In the game of football, offensive linemen are monsters. The trenches are typically crowded with 6-3, 300-pound (or bigger) behemoths, and normally, after the dust of each play settles, the strongest man wins the battle.
But just like everything else in life, there is always the exception.
In this case, Montana State University-
Northern Lights’ senior offensive guard Brock Hyder is the exception. Listed at 6-1 and 265 pounds, but maybe closer to 6-0, 255 pounds, Hyder has had no problem rolling around with the big bodies on the offensive line the last four years. And not only has he had no problems; he has found a lot of success doing so.
Hyder has been a four-year starter for the Lights’ offensive line. He played at Bishop Kelly High School in Boise, Idaho, and was an instant success for the Lights since walking onto the scene four years ago. Hyder is now a two-time Frontier All Conference player, a 2012 preseason NAIA All American and a team captain. And now four games into his senior season, and still with plenty of time to add to his list of accolades, the former middle school and junior high quarterback will hopefully continue to make the best of his stay at MSU-N.
“Of course everybody wants to be a quarterback, right?” Hyder said laughing about his past. “But no, I don’t miss it, I wouldn’t want to be anywhere else but on the offensive line.
“It has been great, and this has been a great opportunity.” He added. “I was glad I got a chance to come here, and it has been nice playing with all these guys. This year the o-line is very tight and we are all friends, and I think that makes a huge difference. And you can’t succeed if you don’t trust the guys next to you, and the camaraderie we have this year especially, is great.”
But the lack of inches and pounds that other offensive and defensive linemen might have across the Frontier Conference hasn’t stopped Hyder for one second.
Hyder has been fortunate enough to be a part of a very talented offensive line over the last four seasons. And while he is still a big, physical, and strong lineman, he has found other ways to propel his game. Instead of relying purely on his strength, he has taken his game to a whole new level with his smarts, and knowledge of the game. And he doesn’t just know the game and MSU-N offense well, he knows it inside out, and probably better than anybody else on the field.
“It is just my preparation throughout the week,” Hyder said. “I am not the biggest guy out there, so I have to be one of the smartest. It goes a long way to know where you have to be, and where the defense is going to be in every situation. That really helps me to get better body position when I can’t muscle them around.”
Lights’ head coach and offensive line coach Mark Samson has also noticed Hyder’s knowledge of the game.
“He is not the biggest kid,” Samson said. “And I always used to tease him and say ‘if you were 6-2, 280 pounds, then you wouldn’t have been playing here.’ He is probably one of the smartest kids I have had on the offensive line in all of the years I have been coaching. He is a tough kid, and I believe he knows the offense better than anybody, including our quarterback, and even though he plays guard, he makes a lot of our line calls, and makes a lot of the adjustment on our line for us. He just knows the game so well.”

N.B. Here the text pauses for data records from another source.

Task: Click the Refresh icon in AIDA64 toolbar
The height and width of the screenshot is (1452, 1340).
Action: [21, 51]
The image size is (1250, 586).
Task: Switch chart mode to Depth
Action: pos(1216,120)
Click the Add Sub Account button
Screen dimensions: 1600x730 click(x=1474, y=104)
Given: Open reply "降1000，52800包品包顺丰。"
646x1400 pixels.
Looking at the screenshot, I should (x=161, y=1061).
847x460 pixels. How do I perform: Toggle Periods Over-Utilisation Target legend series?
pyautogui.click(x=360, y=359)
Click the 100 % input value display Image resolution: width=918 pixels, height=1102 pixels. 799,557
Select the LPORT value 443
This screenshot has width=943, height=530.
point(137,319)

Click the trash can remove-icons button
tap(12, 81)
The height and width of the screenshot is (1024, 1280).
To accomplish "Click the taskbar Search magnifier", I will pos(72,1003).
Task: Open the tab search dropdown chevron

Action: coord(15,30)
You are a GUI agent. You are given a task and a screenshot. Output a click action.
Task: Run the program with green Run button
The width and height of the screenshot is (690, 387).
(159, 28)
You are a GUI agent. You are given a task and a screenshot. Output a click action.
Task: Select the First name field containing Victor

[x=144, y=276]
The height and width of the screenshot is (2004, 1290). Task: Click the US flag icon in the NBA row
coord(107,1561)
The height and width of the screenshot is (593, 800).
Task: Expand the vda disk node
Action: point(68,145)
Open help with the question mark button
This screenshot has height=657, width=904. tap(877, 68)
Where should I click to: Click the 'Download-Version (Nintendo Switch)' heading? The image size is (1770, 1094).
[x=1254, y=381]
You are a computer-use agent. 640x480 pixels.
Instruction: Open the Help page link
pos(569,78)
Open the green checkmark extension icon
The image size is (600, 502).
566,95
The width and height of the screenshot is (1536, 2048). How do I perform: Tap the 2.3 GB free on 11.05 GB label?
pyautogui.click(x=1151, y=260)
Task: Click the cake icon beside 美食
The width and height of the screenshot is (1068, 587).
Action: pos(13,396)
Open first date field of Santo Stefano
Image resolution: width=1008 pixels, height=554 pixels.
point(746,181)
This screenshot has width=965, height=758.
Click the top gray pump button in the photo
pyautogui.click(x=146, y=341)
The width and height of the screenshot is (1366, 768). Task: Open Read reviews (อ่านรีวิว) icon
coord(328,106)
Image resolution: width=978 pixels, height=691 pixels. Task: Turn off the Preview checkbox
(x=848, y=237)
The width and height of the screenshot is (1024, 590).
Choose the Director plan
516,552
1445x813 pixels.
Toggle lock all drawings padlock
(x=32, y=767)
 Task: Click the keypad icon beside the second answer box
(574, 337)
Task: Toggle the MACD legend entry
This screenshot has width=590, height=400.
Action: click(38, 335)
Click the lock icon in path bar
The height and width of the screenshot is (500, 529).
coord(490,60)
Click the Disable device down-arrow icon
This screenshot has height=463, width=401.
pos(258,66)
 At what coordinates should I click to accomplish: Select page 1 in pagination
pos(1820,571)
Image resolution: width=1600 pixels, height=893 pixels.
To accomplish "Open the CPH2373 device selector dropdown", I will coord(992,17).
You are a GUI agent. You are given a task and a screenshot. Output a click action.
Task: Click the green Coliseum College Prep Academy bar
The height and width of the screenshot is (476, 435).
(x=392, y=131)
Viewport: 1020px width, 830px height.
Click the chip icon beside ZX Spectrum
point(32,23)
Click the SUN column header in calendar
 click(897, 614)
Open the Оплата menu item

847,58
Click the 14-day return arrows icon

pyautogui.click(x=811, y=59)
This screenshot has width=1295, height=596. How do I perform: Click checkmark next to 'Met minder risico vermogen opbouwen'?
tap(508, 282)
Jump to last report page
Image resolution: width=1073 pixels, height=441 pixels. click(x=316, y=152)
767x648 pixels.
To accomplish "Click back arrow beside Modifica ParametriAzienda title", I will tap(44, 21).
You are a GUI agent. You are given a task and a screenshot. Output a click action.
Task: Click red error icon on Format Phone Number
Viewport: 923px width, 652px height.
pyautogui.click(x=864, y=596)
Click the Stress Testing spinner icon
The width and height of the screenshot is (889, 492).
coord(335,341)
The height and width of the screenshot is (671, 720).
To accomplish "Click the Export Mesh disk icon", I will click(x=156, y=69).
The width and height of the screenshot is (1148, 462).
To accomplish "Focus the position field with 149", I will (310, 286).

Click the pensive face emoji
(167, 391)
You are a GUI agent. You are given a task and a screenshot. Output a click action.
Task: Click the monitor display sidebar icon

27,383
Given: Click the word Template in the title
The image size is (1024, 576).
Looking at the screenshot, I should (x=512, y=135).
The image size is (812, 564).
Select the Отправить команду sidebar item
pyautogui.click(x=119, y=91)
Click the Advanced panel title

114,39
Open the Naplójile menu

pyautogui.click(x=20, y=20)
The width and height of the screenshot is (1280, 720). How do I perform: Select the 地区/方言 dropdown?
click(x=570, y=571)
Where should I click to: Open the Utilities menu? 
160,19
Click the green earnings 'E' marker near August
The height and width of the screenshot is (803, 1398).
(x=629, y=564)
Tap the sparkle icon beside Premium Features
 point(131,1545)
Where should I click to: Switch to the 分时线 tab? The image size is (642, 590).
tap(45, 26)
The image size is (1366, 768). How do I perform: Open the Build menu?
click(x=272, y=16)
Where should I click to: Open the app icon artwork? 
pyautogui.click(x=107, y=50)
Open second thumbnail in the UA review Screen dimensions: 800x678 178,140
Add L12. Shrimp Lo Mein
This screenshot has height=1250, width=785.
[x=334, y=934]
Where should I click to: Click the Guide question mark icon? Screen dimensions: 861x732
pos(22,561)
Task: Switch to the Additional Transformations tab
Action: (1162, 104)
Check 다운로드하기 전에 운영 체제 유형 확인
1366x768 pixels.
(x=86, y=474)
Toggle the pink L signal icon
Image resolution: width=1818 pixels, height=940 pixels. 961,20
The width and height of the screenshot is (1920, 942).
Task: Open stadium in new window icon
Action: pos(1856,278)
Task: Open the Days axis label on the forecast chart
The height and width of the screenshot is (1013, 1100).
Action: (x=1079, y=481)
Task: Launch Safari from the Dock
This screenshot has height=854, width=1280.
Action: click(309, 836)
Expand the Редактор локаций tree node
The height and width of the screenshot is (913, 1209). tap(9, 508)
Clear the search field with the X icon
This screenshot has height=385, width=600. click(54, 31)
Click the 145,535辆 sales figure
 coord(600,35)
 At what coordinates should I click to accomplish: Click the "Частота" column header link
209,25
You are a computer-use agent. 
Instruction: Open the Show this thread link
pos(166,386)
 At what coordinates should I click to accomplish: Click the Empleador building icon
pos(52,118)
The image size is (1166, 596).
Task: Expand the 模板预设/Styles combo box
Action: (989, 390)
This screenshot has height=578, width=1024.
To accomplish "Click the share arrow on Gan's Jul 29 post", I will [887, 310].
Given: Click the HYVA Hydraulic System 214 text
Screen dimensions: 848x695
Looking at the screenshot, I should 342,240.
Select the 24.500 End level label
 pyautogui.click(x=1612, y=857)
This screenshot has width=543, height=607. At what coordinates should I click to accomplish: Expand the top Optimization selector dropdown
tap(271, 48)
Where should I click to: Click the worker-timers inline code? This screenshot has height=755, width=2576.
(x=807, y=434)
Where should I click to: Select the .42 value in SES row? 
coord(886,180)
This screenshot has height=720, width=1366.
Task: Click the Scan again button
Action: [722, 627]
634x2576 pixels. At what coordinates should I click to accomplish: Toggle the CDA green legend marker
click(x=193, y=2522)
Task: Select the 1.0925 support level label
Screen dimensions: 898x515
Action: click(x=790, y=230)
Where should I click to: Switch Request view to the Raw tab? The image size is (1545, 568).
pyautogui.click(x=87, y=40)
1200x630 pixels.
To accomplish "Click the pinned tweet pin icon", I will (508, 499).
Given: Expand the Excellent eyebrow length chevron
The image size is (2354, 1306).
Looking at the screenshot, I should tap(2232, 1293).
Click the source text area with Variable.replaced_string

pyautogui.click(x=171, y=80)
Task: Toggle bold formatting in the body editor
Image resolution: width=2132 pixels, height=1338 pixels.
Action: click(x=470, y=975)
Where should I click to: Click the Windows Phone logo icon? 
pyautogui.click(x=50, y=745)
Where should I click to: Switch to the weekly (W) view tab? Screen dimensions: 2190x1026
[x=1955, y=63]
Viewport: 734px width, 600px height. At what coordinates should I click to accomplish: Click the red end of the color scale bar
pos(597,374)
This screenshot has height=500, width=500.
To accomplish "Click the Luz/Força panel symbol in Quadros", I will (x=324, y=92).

And Hyder’s preparation clearly unfolds on the field on Saturdays.
Coach Samson went on to say how Hyder’s game time adjustments make him a great player, as well as his ability to adapt to different situations. Hyder sees and recognizes things other players miss, while he also has a knack for using his footwork to beat the defense to the point of attack.
And like Samson said, Hyder is not the biggest lineman on the field, but he does somehow lead the team in knock down blocks almost every week.
Hyder’s football career at Northern is nearly over. The first four games of his senior season have already blown by, and week five is just around the corner. The season hasn’t gotten off to the best start either, with the Lights sitting at 1-3, and not finding their first win until last weekend when they took down UM-Western.
But it is all about moving forward, and Hyder knows how important it is to keep the Northern name in the win column.
“We always say that it doesn’t matter how well or how bad you play,” Hyder said. “It is if you win or lose that matters at the end of the game. It felt to get that monkey off our backs and get the win last weekend, but we have another big game coming up this weekend, and we have to keep winning. We are do or die at this point, and me being a senior, that is especially true.”